Deux pratiques de l'In situ, en théorie…

« Aux Bons Carrés » ou : quand Daniel Buren fait son « bon marché »…

        On sait que Daniel Buren ne manque ni de réactivité ni d’humour, pas moins de sagacité ou de goût du spectacle quand il s’agit de jongler esthétiquement avec un environnement. On sait aussi qu’il sait parfois faire dans la facilité voire la répétition.

         Le Bon Marché se présentait comme une occasion inratable de mobiliser son art d’à la fois paraître et apparaître ; il en a profité comme on pouvait s’y attendre. « Aux Bons Carrés », sa nouvelle œuvre in situ semble dès l’abord une intervention sur site adaptée comme il sait en produire ; pour la circonstance, c’est également une manière provocatrice de risquer dans le magasin une proposition artistique « contre décorum », peut-être la suggestion d’un retournement plastique-sémantique teinté de moquerie, voire de jugement social. Je force peut-être ici l’impression personnelle.
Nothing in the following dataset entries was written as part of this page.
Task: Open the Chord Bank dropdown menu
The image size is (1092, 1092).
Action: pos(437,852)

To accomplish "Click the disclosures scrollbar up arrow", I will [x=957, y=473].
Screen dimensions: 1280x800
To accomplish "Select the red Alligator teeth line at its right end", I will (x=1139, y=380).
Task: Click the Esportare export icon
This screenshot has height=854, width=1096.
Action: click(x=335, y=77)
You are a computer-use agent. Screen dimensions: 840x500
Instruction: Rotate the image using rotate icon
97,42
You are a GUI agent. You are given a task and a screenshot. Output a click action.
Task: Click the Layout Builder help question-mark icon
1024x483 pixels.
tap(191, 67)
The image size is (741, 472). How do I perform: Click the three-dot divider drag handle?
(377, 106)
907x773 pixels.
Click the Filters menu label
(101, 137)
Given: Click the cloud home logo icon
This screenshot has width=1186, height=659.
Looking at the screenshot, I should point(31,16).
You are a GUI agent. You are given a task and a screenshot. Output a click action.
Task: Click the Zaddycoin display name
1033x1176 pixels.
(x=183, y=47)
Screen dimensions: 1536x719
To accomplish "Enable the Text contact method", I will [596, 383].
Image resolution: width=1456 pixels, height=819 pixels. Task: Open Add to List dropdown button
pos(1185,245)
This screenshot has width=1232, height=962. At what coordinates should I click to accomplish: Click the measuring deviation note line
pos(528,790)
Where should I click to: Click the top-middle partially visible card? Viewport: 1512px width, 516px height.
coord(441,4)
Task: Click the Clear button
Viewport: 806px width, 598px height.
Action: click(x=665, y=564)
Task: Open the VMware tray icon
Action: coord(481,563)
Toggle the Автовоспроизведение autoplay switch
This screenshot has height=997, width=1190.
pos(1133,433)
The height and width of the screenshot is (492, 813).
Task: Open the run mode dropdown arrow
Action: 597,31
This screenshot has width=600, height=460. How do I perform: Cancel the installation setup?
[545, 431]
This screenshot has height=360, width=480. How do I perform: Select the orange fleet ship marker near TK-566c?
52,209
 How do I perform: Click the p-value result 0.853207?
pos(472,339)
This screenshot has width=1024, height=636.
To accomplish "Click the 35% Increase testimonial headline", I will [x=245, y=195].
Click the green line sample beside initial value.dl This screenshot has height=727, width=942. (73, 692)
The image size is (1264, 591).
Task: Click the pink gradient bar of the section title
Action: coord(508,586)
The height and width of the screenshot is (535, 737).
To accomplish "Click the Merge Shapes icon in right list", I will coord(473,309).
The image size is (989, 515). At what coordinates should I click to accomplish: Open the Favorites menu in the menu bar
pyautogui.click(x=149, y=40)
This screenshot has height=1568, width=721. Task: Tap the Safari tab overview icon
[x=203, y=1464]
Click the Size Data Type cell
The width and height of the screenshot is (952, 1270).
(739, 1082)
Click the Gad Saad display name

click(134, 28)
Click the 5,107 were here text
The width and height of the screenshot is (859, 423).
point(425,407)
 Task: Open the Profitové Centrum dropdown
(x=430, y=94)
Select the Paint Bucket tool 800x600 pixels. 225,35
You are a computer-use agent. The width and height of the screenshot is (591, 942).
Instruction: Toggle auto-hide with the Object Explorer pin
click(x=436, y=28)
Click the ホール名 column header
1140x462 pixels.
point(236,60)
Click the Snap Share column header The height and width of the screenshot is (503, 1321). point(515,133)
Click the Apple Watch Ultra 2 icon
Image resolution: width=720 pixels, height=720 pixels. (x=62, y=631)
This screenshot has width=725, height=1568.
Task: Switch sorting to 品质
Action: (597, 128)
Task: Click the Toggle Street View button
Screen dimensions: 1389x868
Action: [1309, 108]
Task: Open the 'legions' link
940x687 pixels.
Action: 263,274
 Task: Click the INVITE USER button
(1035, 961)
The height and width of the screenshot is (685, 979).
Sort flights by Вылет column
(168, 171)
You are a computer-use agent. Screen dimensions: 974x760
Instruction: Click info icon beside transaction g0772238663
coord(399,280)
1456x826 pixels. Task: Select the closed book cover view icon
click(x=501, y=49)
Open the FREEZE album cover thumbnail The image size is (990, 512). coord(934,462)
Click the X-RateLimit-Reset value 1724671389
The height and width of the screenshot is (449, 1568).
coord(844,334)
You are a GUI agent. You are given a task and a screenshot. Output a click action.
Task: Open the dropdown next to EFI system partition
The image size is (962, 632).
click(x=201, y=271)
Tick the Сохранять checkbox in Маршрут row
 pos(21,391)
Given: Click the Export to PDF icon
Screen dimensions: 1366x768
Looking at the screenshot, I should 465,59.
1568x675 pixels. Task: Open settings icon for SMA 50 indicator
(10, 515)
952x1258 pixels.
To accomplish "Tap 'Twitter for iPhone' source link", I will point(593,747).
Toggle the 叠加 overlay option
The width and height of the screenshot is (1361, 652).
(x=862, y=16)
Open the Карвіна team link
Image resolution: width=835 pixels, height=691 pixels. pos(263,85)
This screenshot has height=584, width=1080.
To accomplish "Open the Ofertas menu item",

      L’œuvre occupe une partie architecturale essentielle de l’intérieur magasin, des escaliers mécaniques, et, extérieurement, un ensemble de vitrines sur rue. La silhouette principale du travail effectué reprend l’usage fondateur du concept d’outil visuel développé par l’artiste depuis BMPT, en l’occurrence un module géométrique minimaliste à la fois modulaire et composable mis en perspective dans un site. Pour « Aux Bons Carrés » Buren met en scène la répétition d’un carré coloré de 50cm de côté dans deux vastes compositions parallèles spectaculaires en forme de suspensions. Les deux œuvres tombent du plafond de l’immense verrière centrale du magasin comme des lustres cinétiques à facettes ou deux cascades colorées translucides habillent la notoriété d’un lieu capital. Côté rue, l’usage des carrés, inspirés des carrés composant la dite verrière, paraît, rebondit et se reflète dans les vitrines sous l’aspect de damiers réfléchissants. Comme à son habitude, l’artiste complète et surjoue son travail créatif en habillant certaines parties intérieures et extérieures de l’édifice avec les bandes verticales de 8,7cm de largeur qui font signe de son style « immuable » d’artiste conceptuel minimaliste. L’image générale du magasin, la superficialité de son ostensible théâtre commercial pour clients fortunés semble se confronter à la démarche apparemment formaliste et (facilement) décorative de l’artiste. L’efficacité simple des compositions modulaires rudimentaires inventées et installées par Daniel Buren rend en même temps un peu fades les éclats commerciaux des lieux scénarisés et « atmosphérisés » par l’éclairage luxuriant.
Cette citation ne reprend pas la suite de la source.